Ayds Reducing Plan Candy (/eɪdz/) was an appetite-suppressant candy introduced around 1940 in the United States.

==Flavors==
Ayds was available in chocolate, chocolate mint, butterscotch, and caramel flavors, and later a peanut butter flavor was introduced. The original packaging used the phrase "Ayds Reducing Plan vitamin and mineral Candy"; a later version used the phrase "appetite suppressant candy". The active ingredient was originally benzocaine, presumably to reduce the sense of taste to reduce eating, later changed in the candy (as reported by The New York Times) to phenylpropanolamine.

==History==
The product was introduced by the Carlay Company of Chicago. In 1944, the U.S. Federal Trade Commission objected to the claim that the product could cause the user to "lose up to 10 pounds in 5 days, without dieting or exercising". A U.S. trademark was registered in 1946 claiming its first use in commerce was in 1937. Carlay was eventually sold on to Purex. Bob Hope, his wife Dolores Hope, Tyrone Power, and his wife Linda Christian promoted Ayds.

In 1981, Purex sold the rights to the Ayds name to Jeffrey Martin Inc. In 1987, Jeffrey Martin, Inc. and its product line (including Ayds Appetite Suppressant and Compoz Sleep Aid) were acquired by the Dep Corporation (sometimes written DEP).

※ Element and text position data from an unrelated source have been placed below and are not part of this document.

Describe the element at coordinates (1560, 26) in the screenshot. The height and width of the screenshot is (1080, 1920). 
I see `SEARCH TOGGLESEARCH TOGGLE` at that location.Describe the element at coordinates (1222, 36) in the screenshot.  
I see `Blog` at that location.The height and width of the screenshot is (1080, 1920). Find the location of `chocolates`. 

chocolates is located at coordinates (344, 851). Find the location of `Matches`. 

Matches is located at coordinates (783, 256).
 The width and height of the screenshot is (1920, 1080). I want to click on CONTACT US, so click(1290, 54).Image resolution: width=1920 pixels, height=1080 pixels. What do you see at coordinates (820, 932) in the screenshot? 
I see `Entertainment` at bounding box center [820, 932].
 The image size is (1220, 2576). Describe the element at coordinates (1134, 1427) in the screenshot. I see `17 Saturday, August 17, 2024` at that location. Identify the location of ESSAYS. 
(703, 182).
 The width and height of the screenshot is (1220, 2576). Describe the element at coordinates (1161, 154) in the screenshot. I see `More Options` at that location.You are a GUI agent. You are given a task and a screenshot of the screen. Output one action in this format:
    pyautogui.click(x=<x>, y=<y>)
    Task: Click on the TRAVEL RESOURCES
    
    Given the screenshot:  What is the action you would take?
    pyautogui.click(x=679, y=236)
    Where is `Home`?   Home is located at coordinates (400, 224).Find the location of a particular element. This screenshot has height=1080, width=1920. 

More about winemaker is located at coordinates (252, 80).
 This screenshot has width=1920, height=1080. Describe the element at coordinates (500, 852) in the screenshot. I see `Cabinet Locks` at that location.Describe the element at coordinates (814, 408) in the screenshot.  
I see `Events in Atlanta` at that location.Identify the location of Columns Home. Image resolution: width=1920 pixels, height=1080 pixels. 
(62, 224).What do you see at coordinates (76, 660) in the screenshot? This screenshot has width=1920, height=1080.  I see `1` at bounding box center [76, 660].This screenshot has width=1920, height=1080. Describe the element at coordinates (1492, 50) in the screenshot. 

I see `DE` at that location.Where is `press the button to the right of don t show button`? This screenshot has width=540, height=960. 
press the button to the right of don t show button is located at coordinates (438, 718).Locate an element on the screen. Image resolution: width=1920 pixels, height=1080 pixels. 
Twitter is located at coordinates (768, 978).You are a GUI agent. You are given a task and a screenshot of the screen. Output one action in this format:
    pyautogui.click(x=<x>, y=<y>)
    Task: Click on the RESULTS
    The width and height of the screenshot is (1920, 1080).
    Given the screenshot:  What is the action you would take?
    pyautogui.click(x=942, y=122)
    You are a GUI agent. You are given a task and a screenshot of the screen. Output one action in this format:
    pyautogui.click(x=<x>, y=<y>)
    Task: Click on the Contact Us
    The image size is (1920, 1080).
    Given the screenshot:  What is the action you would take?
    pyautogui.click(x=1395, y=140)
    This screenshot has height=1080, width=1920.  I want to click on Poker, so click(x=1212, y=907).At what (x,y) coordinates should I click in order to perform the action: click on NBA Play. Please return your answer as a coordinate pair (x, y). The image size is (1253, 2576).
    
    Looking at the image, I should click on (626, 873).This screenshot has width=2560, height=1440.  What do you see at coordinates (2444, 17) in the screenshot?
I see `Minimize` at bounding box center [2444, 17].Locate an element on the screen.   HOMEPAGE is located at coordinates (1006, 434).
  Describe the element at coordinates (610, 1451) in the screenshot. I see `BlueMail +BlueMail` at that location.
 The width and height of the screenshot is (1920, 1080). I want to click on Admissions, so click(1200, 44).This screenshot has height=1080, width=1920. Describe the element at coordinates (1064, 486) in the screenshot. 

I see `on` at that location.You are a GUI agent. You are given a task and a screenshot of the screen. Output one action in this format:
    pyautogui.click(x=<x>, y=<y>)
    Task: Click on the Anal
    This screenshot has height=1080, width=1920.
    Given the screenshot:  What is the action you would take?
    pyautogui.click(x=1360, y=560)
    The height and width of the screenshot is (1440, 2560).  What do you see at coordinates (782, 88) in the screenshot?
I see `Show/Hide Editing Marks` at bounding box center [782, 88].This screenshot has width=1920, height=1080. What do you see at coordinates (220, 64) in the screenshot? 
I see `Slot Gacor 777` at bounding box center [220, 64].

By the mid-1980s, public awareness of AIDS brought notoriety to the brand due to the phonetic similarity of names and the fact that the disease caused immense weight loss (cachexia) in patients. In a September 1985 newspaper interview titled "AIDS has aided Ayds", the president of Ayds' manufacturing company stated that sales had actually increased as a result of the connection, and that "people who suffer from that disease (AIDS) are not the same people who are trying to lose weight". Another executive was quoted in early 1986: "The product has been around for 45 years. Let the disease change its name." Ayds announced it was seeking a new name in 1988, as sales had fallen by as much as 50%. The first rebrand debuted in the UK. "Slim" was appended to Ayds to create a new name, "Aydslim". Marketing strategists quickly criticized the choice since it still contained the name of a disease. Sales did not improve despite new flavors (apple and black currant), advertising, renaming efforts, and a subsequent US-focused campaign as "Diet Ayds" was unsuccessful.